Item 1.01 | Entry into a Material Definitive Agreement. |
The information set forth under Item 2.03 of this Current Report on Form 8-K regarding the DDTL Facility, as defined below, is incorporated into this Item 1.01 by reference.
Item 2.01 | Completion of Acquisition or Disposition of Assets. |
On April 20, 2023, Sphere Entertainment Co. (formerly Madison Square Garden Entertainment Corp. and referred to herein as the “Registrant”) distributed approximately 67% of the issued and outstanding shares of the common stock of Madison Square Garden Entertainment Corp. (formerly MSGE Spinco, Inc. and referred to herein as “MSG Entertainment”) to its stockholders (the “Distribution”). MSG Entertainment owns, directly or indirectly, the live entertainment and booking businesses previously owned and operated by the Registrant (collectively, the “Spinco Business”). In the Distribution, (a) each holder of the Registrant’s Class A common stock, par value $0.01 per share, received one share of MSG Entertainment Class A common stock, par value $0.01 per share (“MSG Entertainment Class A Common Stock”), for every share of the Registrant’s Class A common stock held of record as of the close of business, New York City time, on April 14, 2023 (the “Record Date”) and (b) each holder of the Registrant’s Class B common stock, par value $0.01 per share, received one share of MSG Entertainment Class B common stock, par value $0.01 per share, for every share of the Registrant’s Class B common stock held of record as of the close of business, New York City time, on the Record Date.

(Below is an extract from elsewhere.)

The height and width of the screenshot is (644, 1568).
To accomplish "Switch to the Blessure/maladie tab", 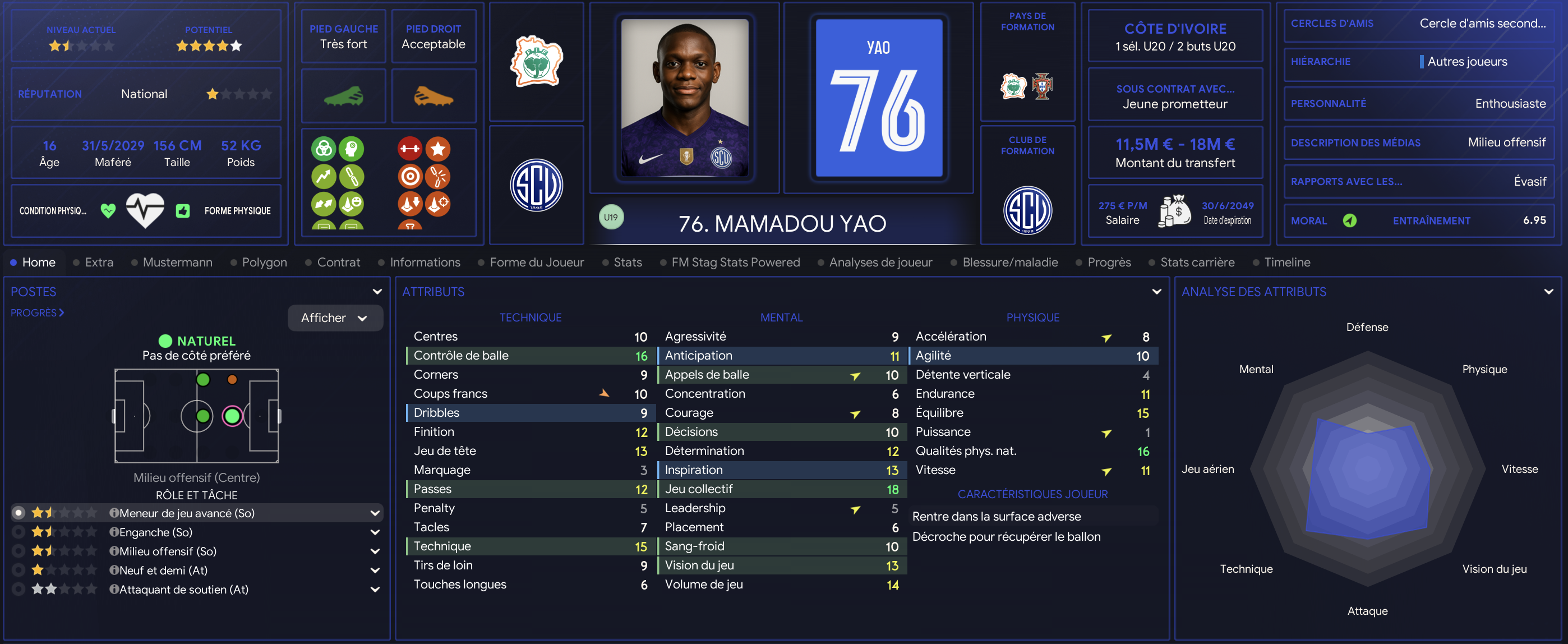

In addition, Sphere Entertainment retained 17,021,491 shares of MSG Entertainment Class A Common Stock following the Distribution, representing approximately 33% of the issued and outstanding shares of the common stock of MSG Entertainment and approximately 38% of the issued and outstanding shares of MSG Entertainment Class A Common Stock.
Subsequent to the Distribution, the Registrant will no longer include the financial results of the Spinco Business for the purpose of its own financial reporting. After the date of the Distribution, the historical financial results of the Spinco Business will be reflected in the consolidated financial statements of the Registrant as discontinued operations for all periods presented through the Distribution date, beginning with the financial statements to be filed for the fiscal year ended June 30, 2023.

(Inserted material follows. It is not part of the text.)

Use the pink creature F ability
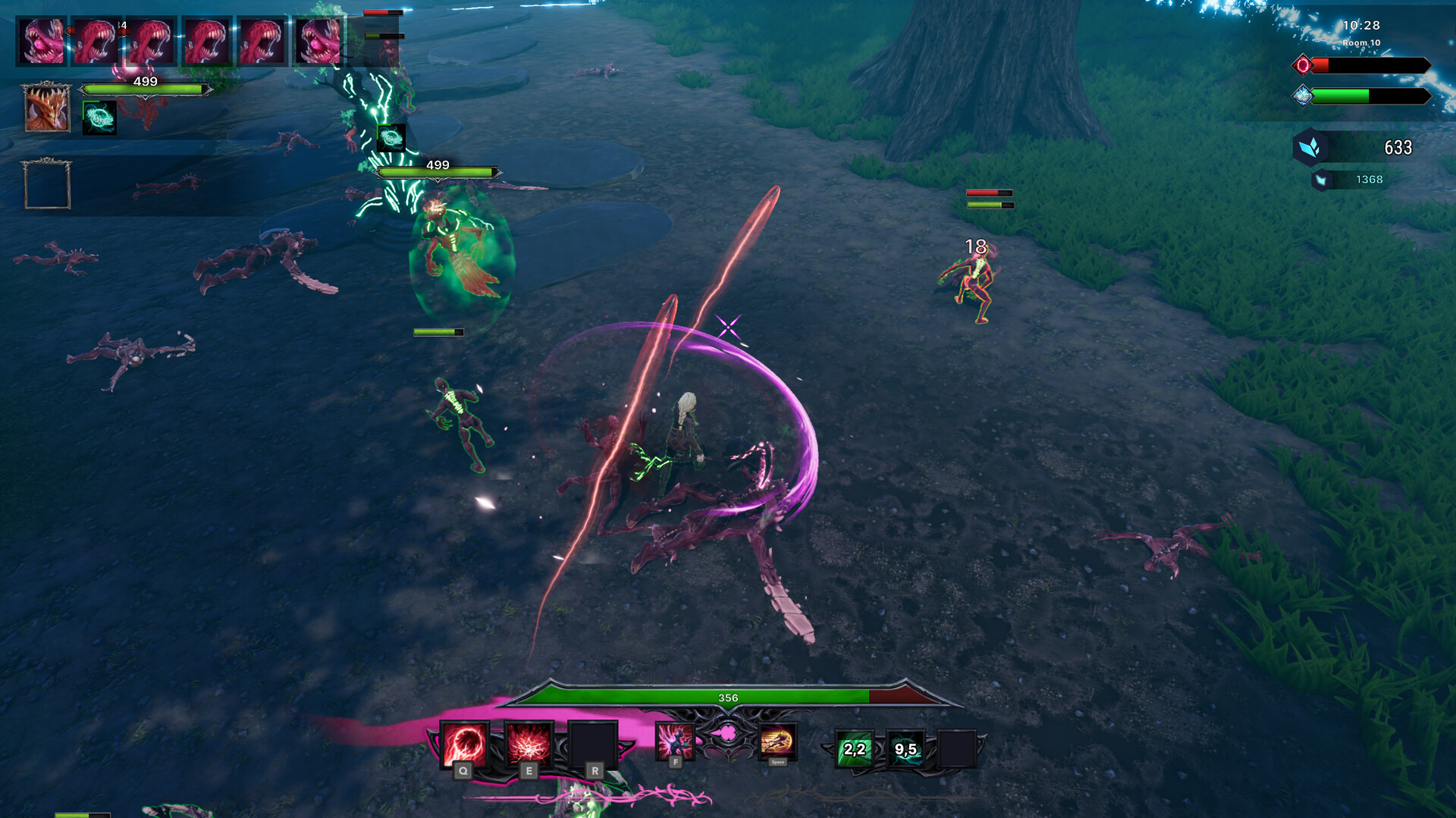 [674, 740]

Filed as Exhibit 99.1 to this Current Report on Form 8-K are the unaudited pro forma consolidated balance sheet of the Registrant as of December 31, 2022 and the unaudited pro forma condensed consolidated statements of operations of the Registrant for the six months ended December 31, 2022 and the fiscal years ended June 30, 2022, 2021 and 2020, in each case giving effect to the Distribution.
Item 2.03 | Creation of a Direct Financial Obligation or an Obligation under an Off-Balance Sheet Arrangement of a Registrant. |
Delayed Draw Term Loan Facility
As an additional source of liquidity for the Registrant, on April 20, 2023, MSG Entertainment Holdings, LLC (“MSG Entertainment Holdings”) entered into a delayed draw term loan facility (the “DDTL Facility”) with the Registrant. Pursuant to the DDTL Facility, MSG Entertainment Holdings has committed to lend up to $65 million in delayed draw term loans to the Registrant on an unsecured basis for a period of 18 months following the consummation of the Distribution. The DDTL Facility will mature and any unused commitments thereunder will expire on October 20, 2024. Borrowings under the DDTL Facility will bear interest at a variable rate equal to either, at the option of the Registrant, (a) a base rate plus an applicable margin, or (b) Term SOFR plus 0.10%, plus an applicable margin. The applicable margin is equal to the applicable margin under the Credit Agreement, dated as of June 30, 2022, among MSG National Properties, LLC, the guarantors party thereto, the lenders party thereto, the issuing banks party thereto and JPMorgan Chase Bank, N.A., in its capacity as administrative agent, plus 1.00% per annum. Subject to customary borrowing conditions, the DDTL Facility may be drawn in up to six separate borrowings of $5 million or more. The DDTL Facility is prepayable at any time without penalty and amounts repaid on the DDTL Facility may not be reborrowed. The Registrant shall only be permitted to use the proceeds of the DDTL Facility (i) for funding costs associated with the Sphere initiative and (ii) in connection with refinancing of the indebtedness under that certain amended and restated credit agreement, dated as of October 11, 2019, among MSGN Holdings, L.P., as borrower, the guarantors party thereto, the lenders party thereto and JPMorgan Chase Bank, N.A., as administrative agent, as amended, modified, restated or supplemented from time to time. The DDTL Facility contains certain representations and warranties and affirmative and negative covenants, including, among others, financial reporting, notices of material events, and limitations on asset dispositions, restricted payments, and affiliate transactions.